Generation Z refers to young people who were born between 1996 and 2014. This generation stands out from the previous generations – millennials and generation X – for a ton of reasons, some of which this article addresses.
A report published by the Pew Research Centre described this particular generation as the “post-millennials”, and stated that those who fall into this category were born in 1997 onwards.
Generation Z are regarded as being a very tech-savvy generation, having been born during a time of fast-paced digital growth. Let’s take a look at the key characteristics that define generation Z
Gen Z Is All About Technology
According to recent data from Glassdoor, the most in-demand jobs for generation Z are software engineering, software developer, sales associate, mechanical engineering, data analyst, business analyst, receptionist, investment banking analyst and financial analyst . Of the most sought after workplaces, the tech industry was well-represented at the time of the research. The top 10 companies generation Zers applied to were IBM, Microsoft, Google, Amazon, Salesforce, Deloitte, NBCUniversal, Lockheed Martin, Oracle and PayPal.
The research found the most frequently used phrases by Generation Z when describing positive workplace experiences were “work environment,” “flexible hours” and “good pay.” When describing the cons of their workplaces, the most frequent phrases that popped up were “long hours,” “low pay” and “minimum wage.”
A Competitive Generation
For the GEN Z, their competitive nature applies to almost everything, from robotics to debates that test mental fortitude. They carry the mindset that they are not necessarily at school just to learn but to get good grades that will secure places in the best colleges. Generation Z has been thrown into perhaps the most competitive educational environment in history.
We are also accustomed to getting immediate feedback from this generation. When you talk about leaders of tomorrow, this generation is capable to achieve that.
As it turns out, workplace engagement matters less to Generation Z than it did to previous generations. What’s most important to them is compensation. Generation Z views work primarily as a way to make a living rather than as the main source of meaning and purpose in their lives. They’d love to operate in an enjoyable environment, but financial stability takes precedence. You find most of them in the entertainment industry as well as the digital marketing space.

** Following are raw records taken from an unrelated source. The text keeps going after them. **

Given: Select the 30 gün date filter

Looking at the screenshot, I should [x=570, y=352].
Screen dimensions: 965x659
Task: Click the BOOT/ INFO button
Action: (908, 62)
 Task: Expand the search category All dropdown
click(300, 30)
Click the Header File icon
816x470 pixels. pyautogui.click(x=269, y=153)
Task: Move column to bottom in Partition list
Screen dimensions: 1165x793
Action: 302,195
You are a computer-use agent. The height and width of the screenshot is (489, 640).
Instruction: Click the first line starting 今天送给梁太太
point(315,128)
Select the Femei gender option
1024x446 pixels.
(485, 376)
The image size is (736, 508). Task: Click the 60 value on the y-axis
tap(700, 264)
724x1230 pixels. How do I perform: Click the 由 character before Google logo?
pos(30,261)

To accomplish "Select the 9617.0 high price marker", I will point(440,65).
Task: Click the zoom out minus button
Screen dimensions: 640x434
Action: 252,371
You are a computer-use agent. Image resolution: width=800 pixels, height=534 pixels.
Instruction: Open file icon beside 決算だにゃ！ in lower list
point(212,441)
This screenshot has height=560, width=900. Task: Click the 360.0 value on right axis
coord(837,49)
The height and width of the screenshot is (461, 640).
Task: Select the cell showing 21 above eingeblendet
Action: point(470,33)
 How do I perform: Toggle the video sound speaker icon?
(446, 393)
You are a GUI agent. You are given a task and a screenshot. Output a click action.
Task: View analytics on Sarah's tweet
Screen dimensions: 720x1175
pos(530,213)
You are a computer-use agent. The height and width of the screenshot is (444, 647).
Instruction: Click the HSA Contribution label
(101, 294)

They Crave Human Interaction
Although members of Generation Z don’t necessarily need a pat on the back, it’s human nature to want to feel appreciated. This small gesture will give them something to look forward to and keep us feeling optimistic
Members of Generation Z gravitate toward in-person interactions.
“Gen Z has the power of technology in their hands, which allows them to communicate faster, more often and with many colleagues at one time; but it also brings a danger when it’s used as a crutch for messages that are better delivered face to face,” says Jill Katz, CHRO at New York City-based Assemble HR. “As humans in the workplace, they will continue to seek empathy, interest and care, which are always best received face to face.”
XYZ University’s research found that cellphones and other electronic devices are primarily used for the purpose of entertainment and are tapped for communication only when the face-to-face option isn’t available.
They Are Open to Change
Compared to teenagers of other generations, Generation Z is open to change. They worry about the future and want to see changes in any broken system especially in politics and business.
“Gen Z has a strong ability to adapt to change,” says Paul Carney, an author and speaker on HR trends and a former HR manager with the Navy Federal Credit Union. “For those of us who have spanned many decades in the workplace, we have seen the rate of change increase and it makes most of us uncomfortable. Gen Z are the people who will help all of us adapt better.”